## Given text
☆ ☆ ☆ ☆
How a Non-Programmer Doctor Built 22 Research Automation Skills with Claude Code

The Problem — Research Is 80% Repetitive Work

Running five research projects at once sounds impressive on a CV. In practice, it means downloading the same batch of PDFs from PubMed for the third time this week, reformatting the same PRISMA flow diagram in a slightly different style, and checking whether your manuscript actually reports every item on the STARD checklist — again.

I am a radiology resident. My training is in reading CT scans and placing catheters, not in writing Python scripts. But after spending months on systematic reviews, diagnostic accuracy studies, and AI validation papers, I noticed a pattern: about 80% of my research time went to tasks that were mechanical, predictable, and identical across projects.

Downloading open-access PDFs from Unpaywall and PMC. Running the same bivariate meta-analysis model with different datasets. Checking manuscript compliance against reporting guidelines. Writing the "Statistical Analysis" section for the fifteenth time.

The research itself — the clinical question, the study design, the interpretation — that was the 20% that actually required a doctor's judgment. Everything else was copy-paste with minor variations.
☆ ☆ ☆ ☆
## Data records
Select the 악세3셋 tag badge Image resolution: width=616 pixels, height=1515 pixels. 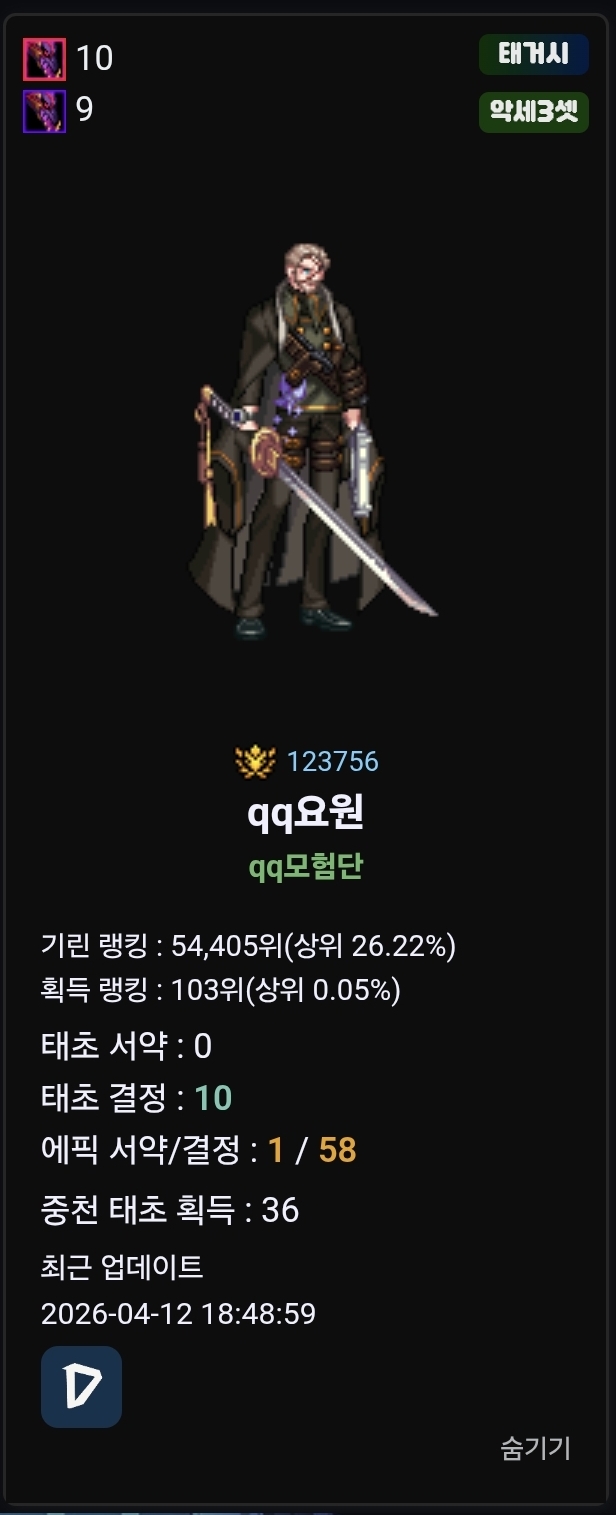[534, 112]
☆ ☆ ☆ ☆
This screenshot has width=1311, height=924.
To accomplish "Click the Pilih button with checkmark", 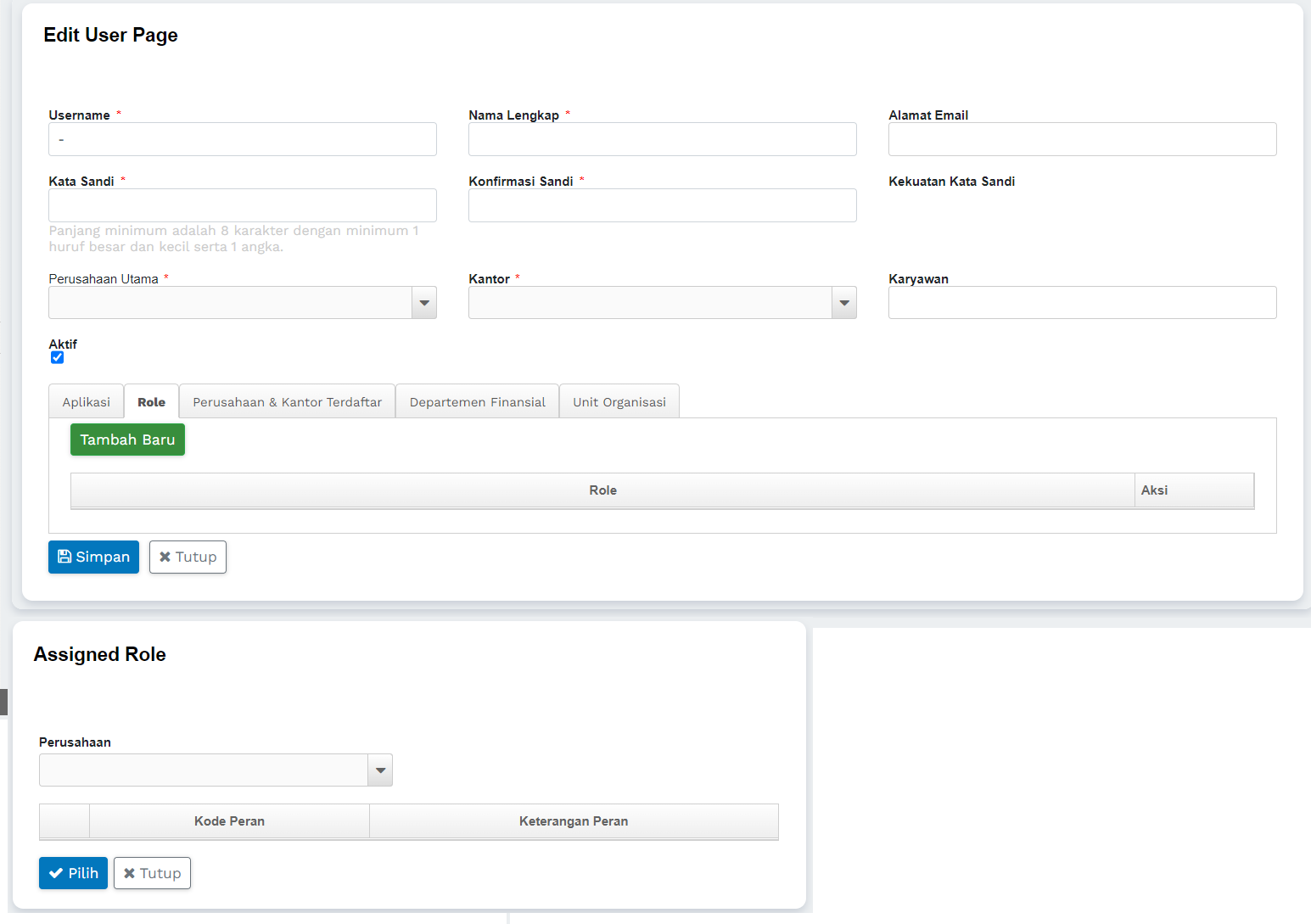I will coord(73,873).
☆ ☆ ☆ ☆
## List of tasks
- A) Reproduce the stretch of the research automation article from "How a Non-Programmer" through "checklist — again.", switching "PubMed" to "Scopus".
- B) Resume the research automation article after its last sentence and keep writing it.
The records are drawn from a separate source unrelated to the article.

## Exercise results
- A)
How a Non-Programmer Doctor Built 22 Research Automation Skills with Claude Code

The Problem — Research Is 80% Repetitive Work

Running five research projects at once sounds impressive on a CV. In practice, it means downloading the same batch of PDFs from Scopus for the third time this week, reformatting the same PRISMA flow diagram in a slightly different style, and checking whether your manuscript actually reports every item on the STARD checklist — again.

- B)
The First Skill — It Started with a PDF

The turning point came during a meta-analysis on CBCT-guided lung biopsies. I needed full-text PDFs for 76 included studies. The standard approach: click through PubMed, check if it is open access, try Unpaywall, try the publisher site, repeat 76 times.

I had been using Claude Code for a few weeks at that point — mostly for small tasks like reformatting tables or debugging R scripts. So I tried something different. Instead of asking Claude to write a complete program, I described my actual problem:

"I have a list of 76 DOIs. I need to download the full-text PDFs. Some are open access through Unpaywall, some are in PMC, and the rest I'll need to get through my institution. Can you help me batch-download the OA ones first?"

Claude Code wrote a Python script. It did not work perfectly on the first try — PMC's website blocked the download with a JavaScript challenge. So I described that problem too, and we iterated. Three rounds of conversation later, I had a working pipeline: Unpaywall first, then Europe PMC's REST API (which bypasses the JavaScript issue), then OpenAlex and Crossref as fallbacks.

That script saved me an afternoon. More importantly, it planted an idea: what if I saved this as a reusable skill, so next time I start a meta-analysis, the PDF retrieval step is already solved?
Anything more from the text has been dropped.